Lula e o “mercado”

Falsidade do discurso econômico do “mercado” já foi demonstrada. Políticas de austeridade foram fartamente implementadas no mundo nos últimos quarenta anos. Seus resultados foram o aumento da desigualdade, da pobreza e a ascensão de governos autoritários.

No dia 11 de novembro, Lula teve um encontro com deputados para tratar de assuntos relacionados à transição governamental. Em seu discurso, o presidente eleito elencou as prioridades do futuro governo. Emocionado, chorou enquanto proferia a seguinte frase: “se quando eu terminar esse mandato, cada brasileiro tiver tomando café, almoçando e tiver jantando outra vez, eu terei cumprido a missão da minha vida”.
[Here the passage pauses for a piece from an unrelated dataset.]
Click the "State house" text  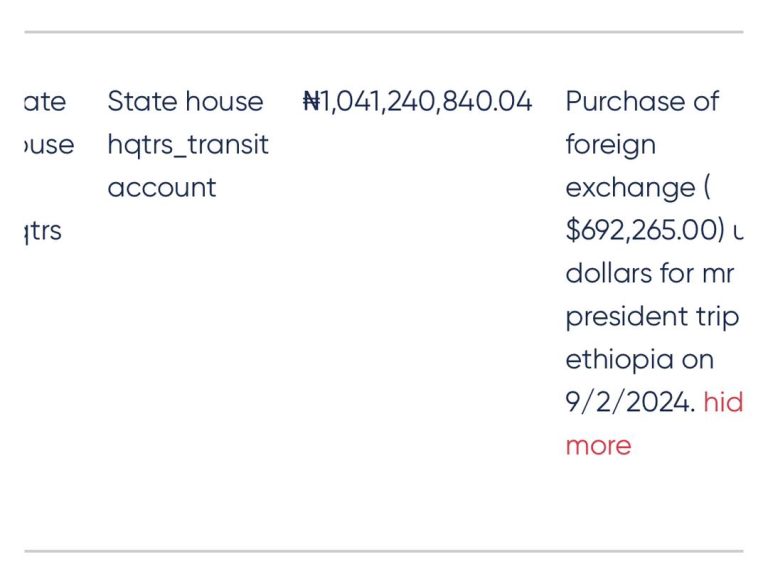pyautogui.click(x=185, y=101)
Enquanto assistia àquele momento, pela televisão de minha casa, muitas coisas me passavam pela cabeça. Tratava-se, sem dúvidas, de um acontecimento histórico. Eu via ali o aspecto humano de um senhor de 77 anos, que passou fome na infância, tornou-se o maior líder popular da história de seu país e, após ter sido injustamente perseguido e preso, voltava à presidência da República recebendo 60 milhões de votos. Sua prioridade, entretanto, continuava a ser a mesma: combater a pobreza da qual foi vítima.
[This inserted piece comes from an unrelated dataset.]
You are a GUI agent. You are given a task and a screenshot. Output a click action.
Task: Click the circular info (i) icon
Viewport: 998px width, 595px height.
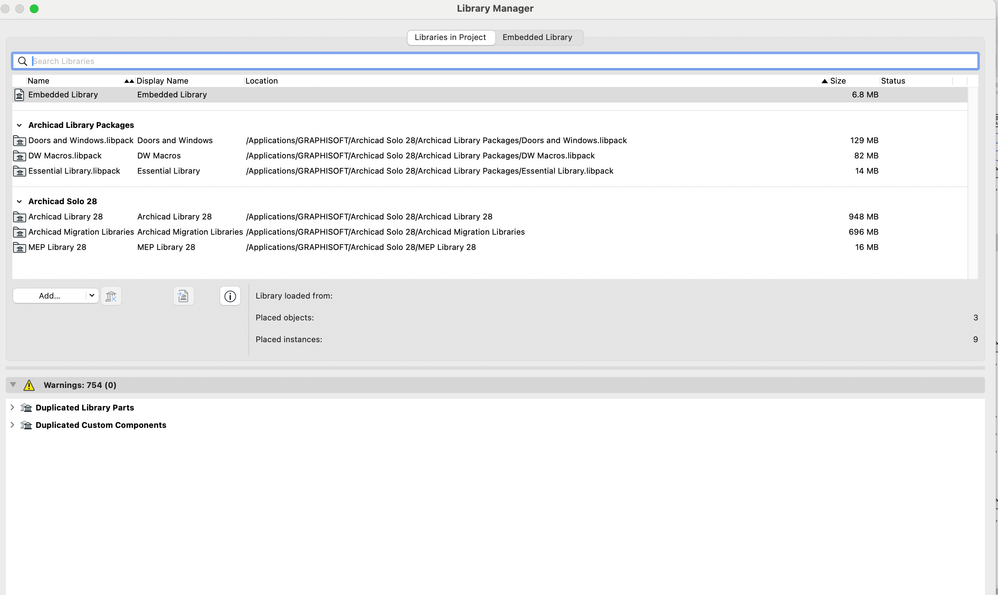230,295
Fui tomado por um sentimento de esperança. Havia me acostumado a ver, nos últimos quatro anos, um presidente que debochava das maiores tragédias. Para ilustrar, cito apenas um exemplo. No dia 4 de março de 2021, 1.786 pessoas perderam sua vida para a Covid-19 no Brasil. O país batia — pelo 43° dia consecutivo — recorde na média diária de mortos pela doença. Atônito, na mesma sala e na mesma TV, assisti ao discurso de Bolsonaro: “Temos que enfrentar os nossos problemas. Chega de frescura, de mimimi. Vão ficar chorando até quando?”.
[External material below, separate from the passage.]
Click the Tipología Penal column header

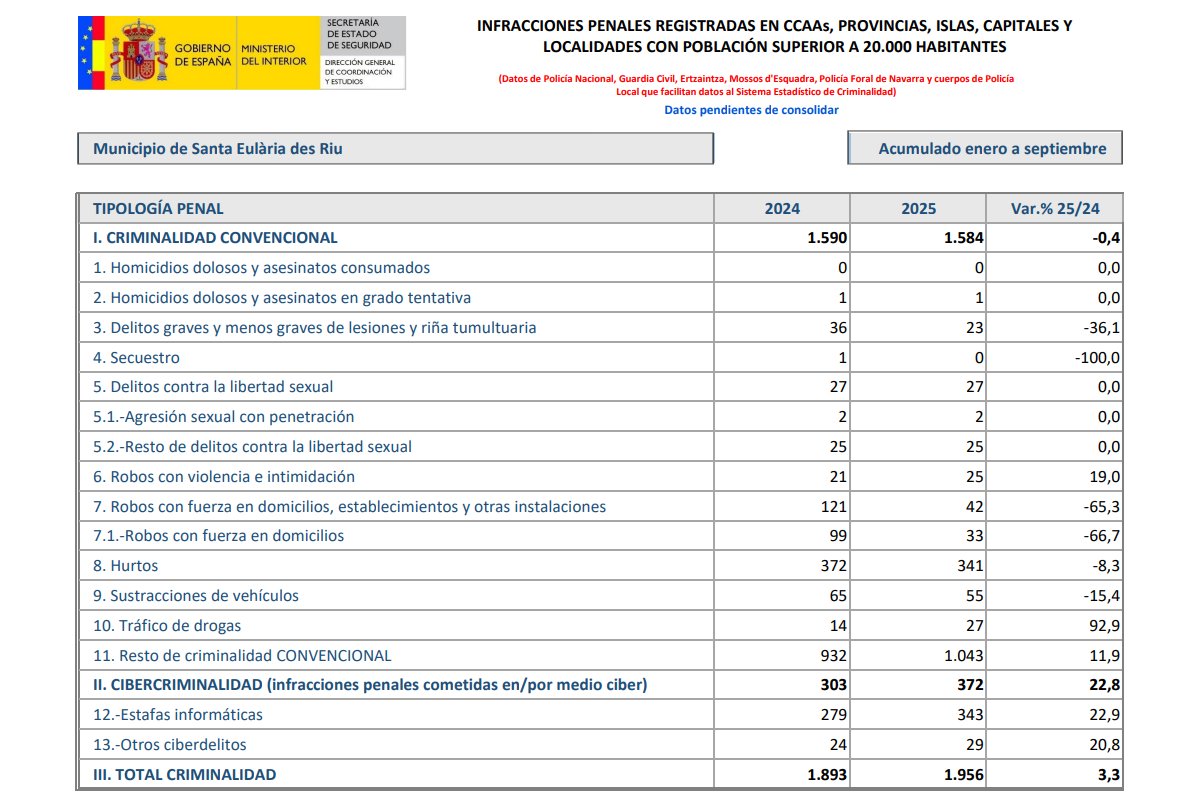click(x=158, y=208)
A diferença é nítida. Gritante. Entretanto, fui surpreendido ao abrir os portais de notícias ao longo do dia. O discurso de Lula havia sido mal recebido pelo “mercado”. Economistas de bancos e corretoras de investimentos demonstravam sua preocupação com o risco de rompimento do teto de gastos e a ameaça à estabilidade fiscal do país. Com o suposto aumento desenfreado dos gastos do governo, a dívida pública e a inflação cresceriam. Os mais atingidos seriam justamente os mais pobres.

Lembrei-me de um discurso proferido no Senado Federal, no dia 12 maio de 1888. Estava sendo debatida a abolição da escravatura no último país das Américas onde esse tipo de trabalho ainda era legalizado. O Senador Paulino de Sousa, ele mesmo um senhor de escravos, justificou seu voto contrário à Lei Áurea da seguinte forma: “A proposta que se vai votar é inconstitucional, antieconômica e desumana porque deixa expostos à miséria e à morte os inválidos, os enfermos, os velhos, os órfãos e crianças abandonadas da raça que quer proteger”.

As semelhanças são óbvias. Assim como os senhores de escravos em outros tempos, os bancos e corretoras de investimento de hoje em dia — chamados eufemisticamente de “O mercado” — defendem seus interesses como se fossem o melhor para toda a nação. Escondem, por trás de um discurso com verniz “técnico”, o fato de terem lucros altíssimos enquanto mais de 30 milhões de pessoas passam fome. Não têm vergonha de dizer, ainda por cima, que fazem isso pensando nos mais pobres.

A falsidade do discurso econômico do “mercado” já foi demonstrada. Políticas de austeridade — baseadas em diminuição de impostos sobre os mais ricos, privatizações e cortes de gastos públicos em saúde, educação, assistência social, moradia, transporte, etc. — foram fartamente implementadas no mundo nos últimos quarenta anos. Seus resultados foram o aumento da desigualdade, da pobreza e a ascensão de governos autoritários.

Nas últimas eleições, o Brasil tomou uma decisão. A maioria da população decidiu que quer não apenas viver em um regime democrático, mas também em um Estado que tenha papel ativo na execução de políticas públicas, no combate à pobreza e na promoção do desenvolvimento econômico. Para que isso seja possível, é necessário enfrentar os interesses do “mercado”. Não tenhamos medo. Assim como os senhores de escravos de outrora, a história não reserva um bom lugar a quem os defende.